Pixel coordinate grounding data
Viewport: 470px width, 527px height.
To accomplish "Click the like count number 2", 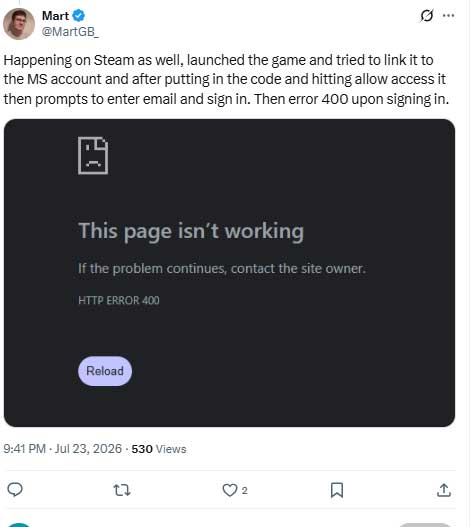I will pyautogui.click(x=245, y=490).
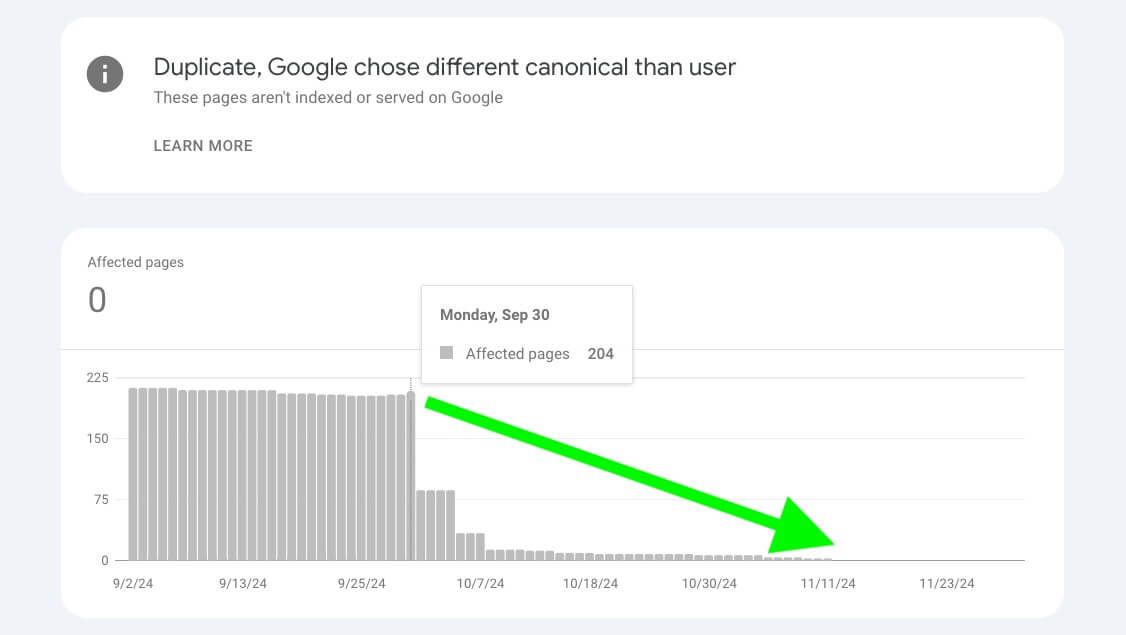The image size is (1126, 635).
Task: Click the 204 value in the tooltip
Action: coord(600,354)
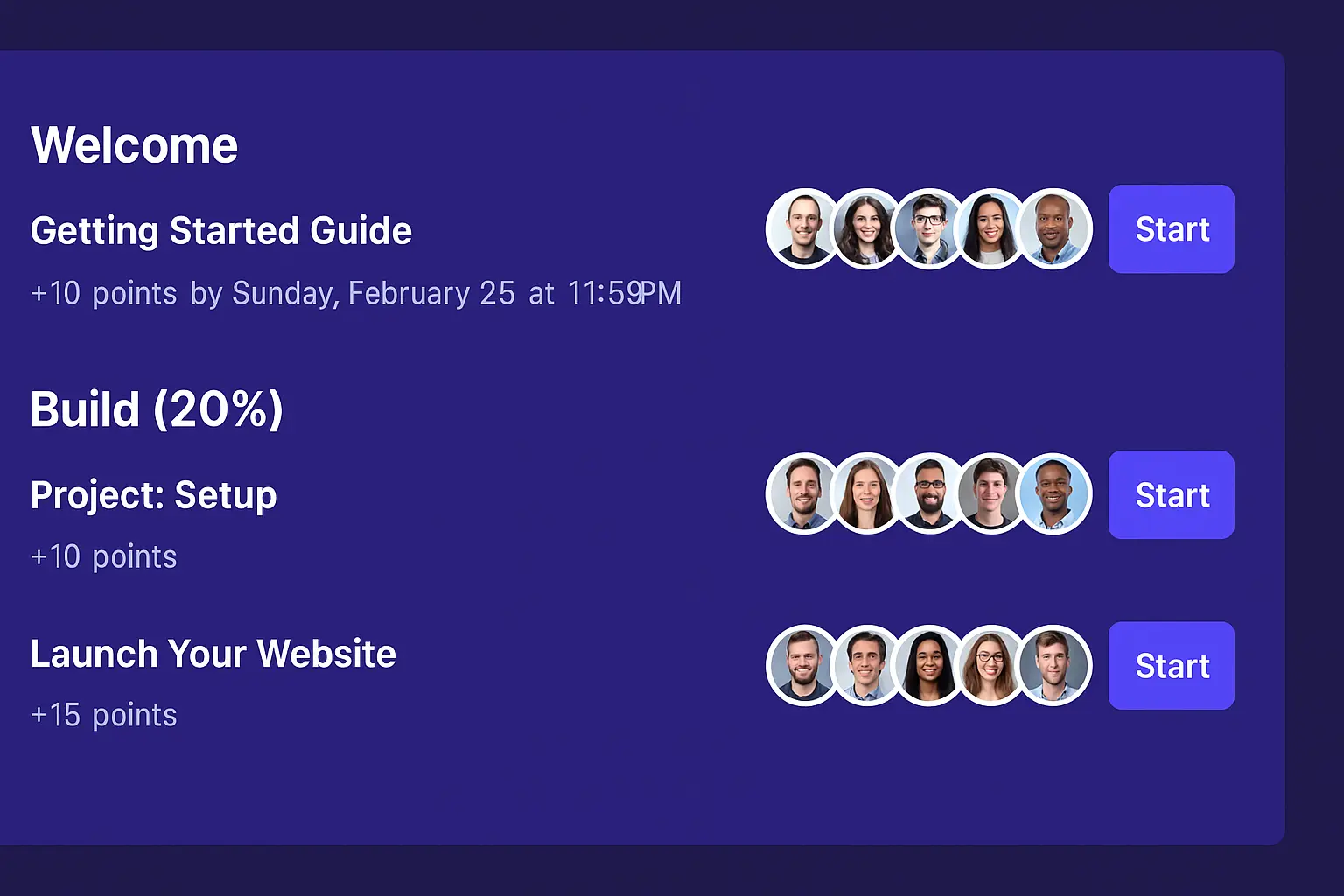Click middle avatar in Launch Your Website row
The width and height of the screenshot is (1344, 896).
click(929, 665)
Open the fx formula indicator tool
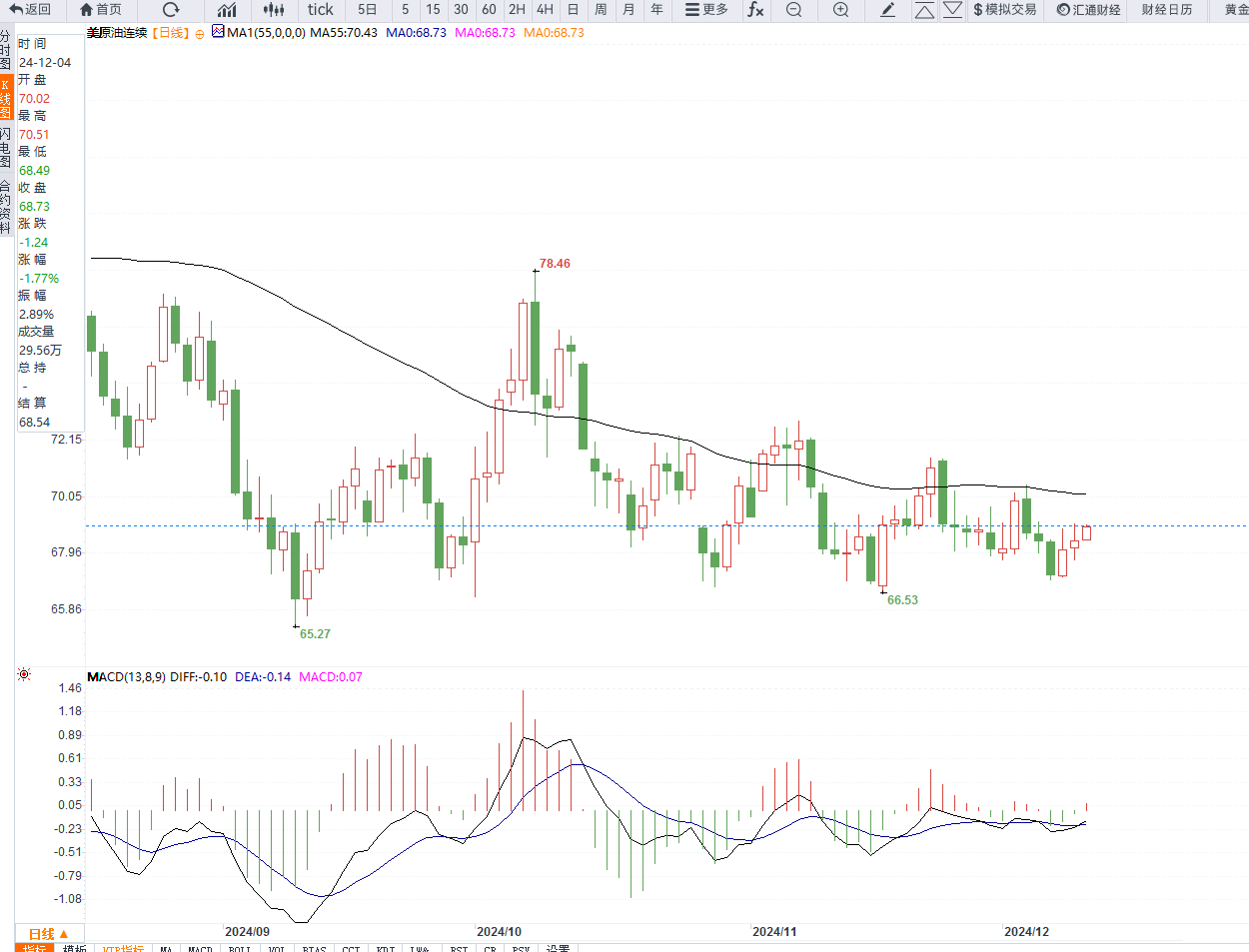This screenshot has width=1249, height=952. click(755, 10)
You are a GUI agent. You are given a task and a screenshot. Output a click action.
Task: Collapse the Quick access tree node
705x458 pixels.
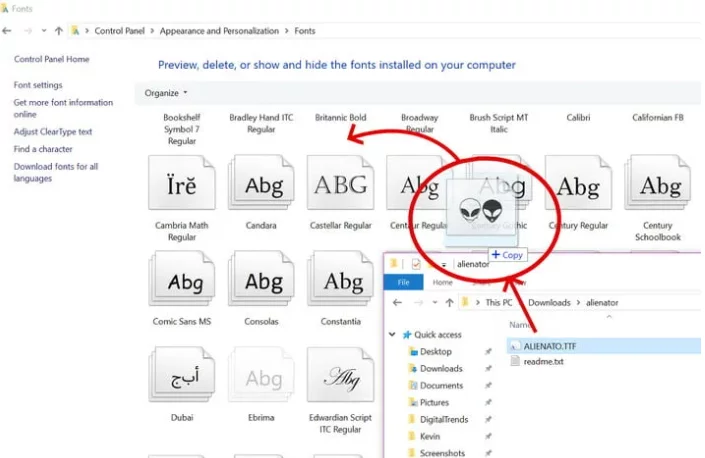pos(395,335)
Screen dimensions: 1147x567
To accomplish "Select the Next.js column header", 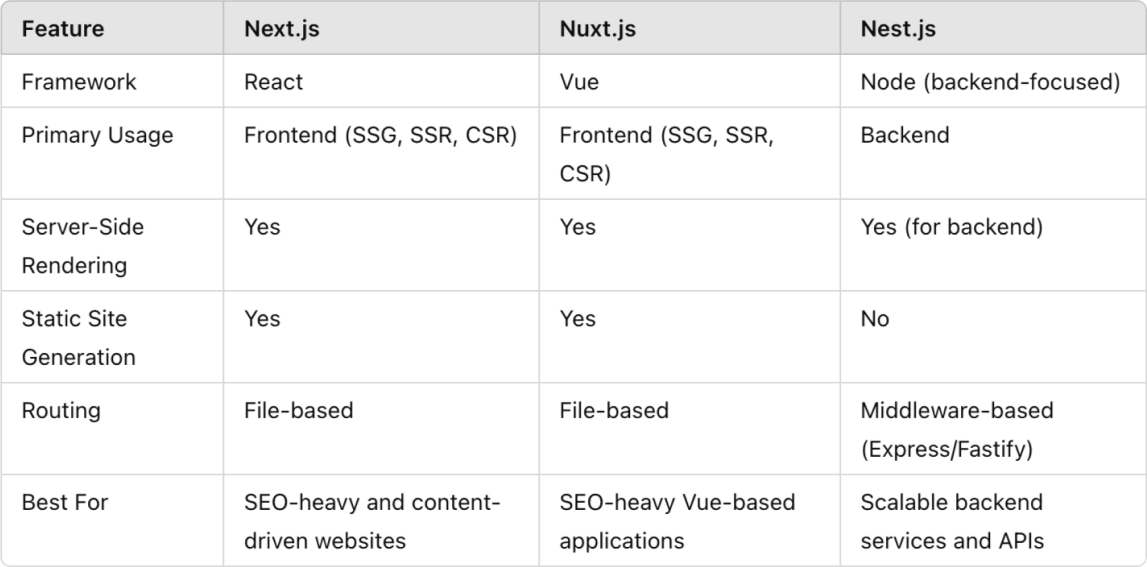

(How to complete this task):
A verbatim copy is needed of the lines running from the line with "705x458 pixels." to the end of the data above, both included. Keep the pictures out of it.

(Task answer):
705x458 pixels.
pos(395,335)
Screen dimensions: 1147x567
To accomplish "Select the Next.js column header", 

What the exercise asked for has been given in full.